Don't get me wrong, I prefer providing the server specific profiles as well to give people a choice, but it has to be maintained at the same time, which takes time and dedication until a way to avoid handpicking had been found.

[cfslpower]

Why is handpicking necessary? I understand the desire to not want to include profiles that aren't P2P-enabled, but we're all consenting adults here and it's our personal credentials that are being used to log in to these servers. It's on us if we misuse them regardless. If you're worried about people being confused as to why P2P is not working, that sounds more like a documentation issue than a reason to make a breaking change.

[pkishino]

as mentioned above, it is a maintenance issue.. we, the maintainers of this project, are trying to outsource provider maintenance as 1) we don't use most of the provider ourselves 2) to keep checking and updating these profiles is a hassle when providers change parameters and servers etc.. the result is that the above PR results in far far less maintenance, provides much better usability for (most) users, and those who still want to do their own thing are always welcome to use the CUSTOM provider path as documented in our documentation and mount whatever profile they wish.

As such, sorry, but I will close this as the resolution is to either 1) revert back to an older version 2) pick one of the available profiles or 3) configure your own.

[mark-monteiro]

I also ran into this issue and ended up using my own config file. Using one of the available profiles in this repo was not an option for me since the countries where this is available are nowhere near where I am located. Here is a quick guide for anyone who stumbles across this issue who wants to do the same:

1. Download the config file(s) for your desired server(s) from the ProtonVPN website. When doing this I noticed that most cities only have one or two distinct config files even though many server are listed. For example, Montreal has 12 servers listed, but there are actually only two distinct files that you need to download that covers all all of them (node-ca-06.protonvpn.net.udp.ovpn and node-ca-07.protonvpn.net.udp.ovpn)

2. This step is optional, but if you want to load balance between all the servers that you downloaded config files for, you will need to combine their config files. This was easier than I thought it would be, the schema for .ovpn files can be found in the OpenVPN repository in an example config file. To combine the files, choose one file to edit as a base and then copy the remote xxx.xxx.xxx.xxx xxxx entries from the other files into that file.

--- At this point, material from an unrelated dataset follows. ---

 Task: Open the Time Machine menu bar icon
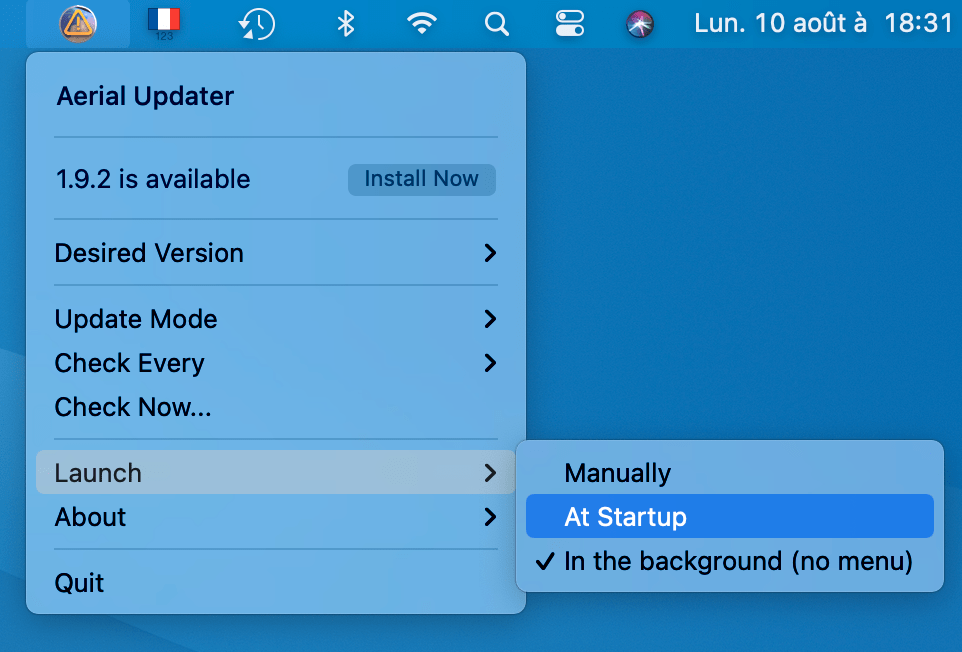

3. Mount a directory containing your custom config file(s) into the container at /etc/openvpn/custom/. The way to do this is explained on the documentation site, but beware that you should mount the entire folder and not follow the instructions to mount a single file as I found it does not work. Also, if you've changed the PUID of PGID options, make sure that the mounted folder has the correct permissions in the container.

4. Update the environment variable OPENVPN_PROVIDER=custom. If you only have a single config file named default.ovpn then you can also omit the OPENVPN_CONFIG variable to automatically select this file, otherwise you will need to set OPENVPN_CONFIG to match the name of the config file you want to use

[jsloan117]

@mark-monteiro - nice & good work on the docs.

I know you linked to #2274 saying it doesn't work, and that is true if you're mounting a .ovpn file directly. If you mount the folder itself you won't have issues.

At any rate, I've opened PR #2426 to fix this behavior.